貴婦人は、傍に必ず女性の使用人がいるべき・・なのだ。

「解ったわ。あなたの良いようにして。」

「すぐに、手配するよ。それよりも、体調はどう?」

「至って元気よ。亜莉亜に会いたいわ。声だけでも聞きたい・・電話が、いつもすれ違いなの。連絡するように、伝えてくれないかしら?」

「解ったよ。でも、今、亜莉亜もほとんど籠りっきりでね。いくら才能があっても、ブランクを埋めるのは、簡単な事じゃない。僕も、何が何でも仕上げてもらうつもりだし、彼女も、そのつもりだ。
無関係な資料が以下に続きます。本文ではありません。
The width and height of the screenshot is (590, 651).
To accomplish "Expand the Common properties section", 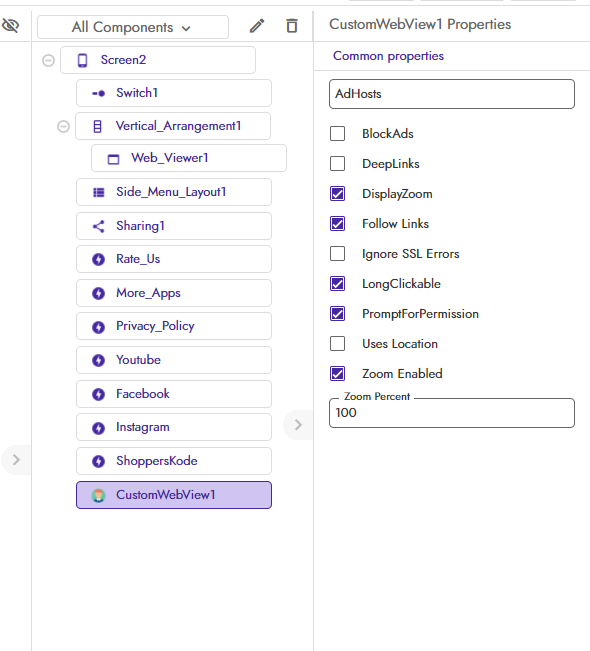I will point(388,56).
君を恋しがって、練習に身が入らないかと心配したけど、想像以上のプロ意識に、正直、驚いているよ。」

「亜莉亜の才能は、バイオリンの演奏技術だけじゃないわ。それに値する、精神を持ってる。それが、天才たるゆえんよ」

「まさしくだね。恐ろしいほどの集中力で、レオンが圧倒されてる。プラチナチケットは間違いないが、かなりの投資をしてるのでね。僕としては、100%の成功しか認めない。」

「100%?」
私は、くすっと笑った。

「ええ・・・亜莉亜なら、120%やり遂げるわ、きっと。」
そう、亜莉亜なら。
私は、そこまで集中して練習をしている亜莉亜に、「電話して」などと、軽くアレクに言った事を、後悔した。

「君の体調はどう?」

「私は大丈夫よ。私の方も、貴方からかなり投資を受けてるんですもの・・・成果は必ず出すつもりよ。」

「頼もしいね。流石は、エリザベス」

「懐かしいわ、そのあだ名・・」
ふふ・・

「さっきの・・亜莉亜への伝言、やっぱり伝えなくてもいいわ。彼女が、かけてきたくなれば、かけてくるでしょうから」

「君も忙しいから、すれ違うんだろう。そのうち・・いいものを送るよ。」

「いいもの?」

「そう、楽しみにしておいてくれ。代わりのメイドは、今日中にも送るよ。」

「ええ・・」

私は、思い切ってアレクに言った。
「アレク、確認させて。亜莉亜と同じ香水を、春蘭は使ったの。彼女は、レオンからもらったと言ったけれど、そうだと思う?」
「レオンに?何故?」
多分、「そう答えるだろう」と、思った通りのセリフが返ってきた。
「さあ・・私にはわからないわ。ただ、もし本当なら、伝えて。私には、よけいなリラクゼーションは必要ないし、亜莉亜以外の女性には興味がないってね。」
くくっと、アレクが小さく笑う声がした。
「解ったよ。伝えておく・・・」

受話器を置いて、私は、深くため息をついた。